Education · Long-form

Backtesting Integrity: Why Most Retail Backtests Are Statistically Wrong

If your backtest shows 80% win rate, the math is probably lying to you. Most retail backtests have at least one of four biases that materially distort results: look-ahead, survivorship, data-snooping, and inadequate cost modelling. Each independently overstates results by 5–15 percentage points. In combination, the typical 'great' backtest result is overstated by 25–40 percentage points. This page covers the four biases, walk-forward analysis as the structural cure, and where Stage 4 of Bharath Shiksha sits in the systematic-translation path.

The four biases retail almost always misses

Look-ahead bias: using data that wasn't available at the time of the simulated decision. Common version: using closing price as entry while pretending you entered intraday. Survivorship bias: backtesting only on currently-listed stocks ignores delisted ones. Data-snooping: trying many parameter combinations and reporting the best. With 100 parameter combinations and a noise-only signal, you can produce 'positive' results purely by chance ~5% of the time. Costs: forgetting brokerage, STT, GST, slippage, and impact. Indian round-trip costs are typically 0.1–0.2% of position value at retail scale.
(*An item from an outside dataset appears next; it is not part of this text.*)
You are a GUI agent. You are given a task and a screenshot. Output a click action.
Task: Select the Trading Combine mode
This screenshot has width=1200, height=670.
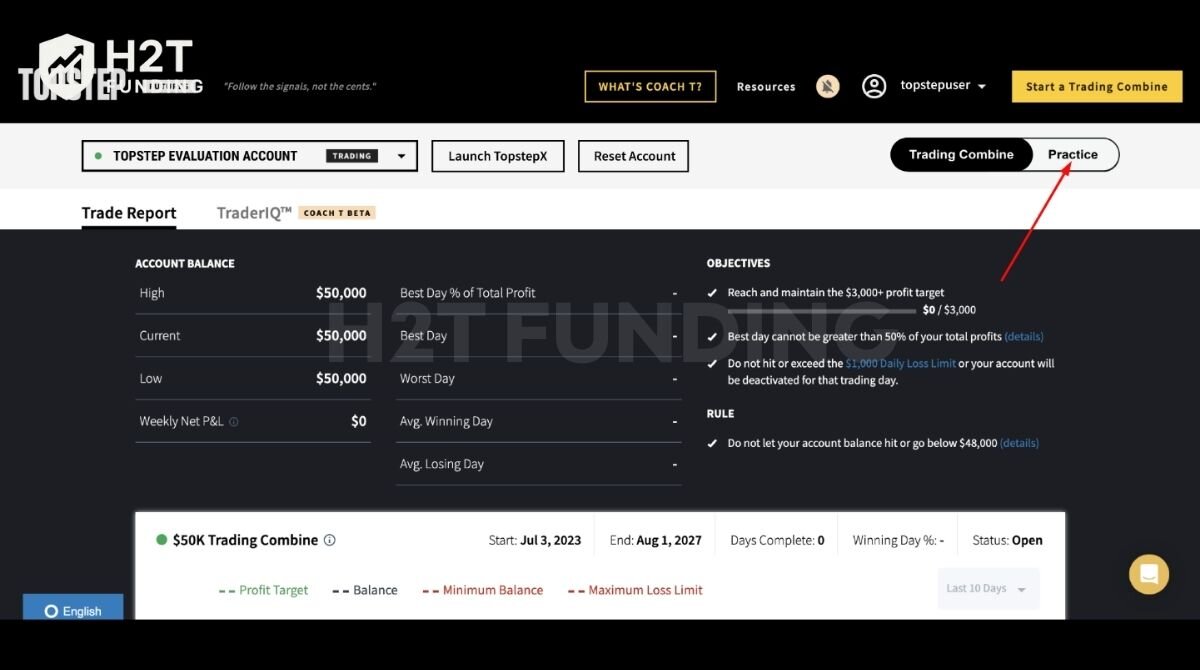click(x=960, y=155)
Walk-forward analysis — the structural cure

Walk-forward simulates what would have happened if you'd been deploying live and re-tuning periodically. Optimise on first 2 years; test on year 3. Slide forward; optimise on years 2-3, test on year 4. Continue. The aggregate of all out-of-sample test years gives the walk-forward equity curve. This curve is your honest forward-looking estimate.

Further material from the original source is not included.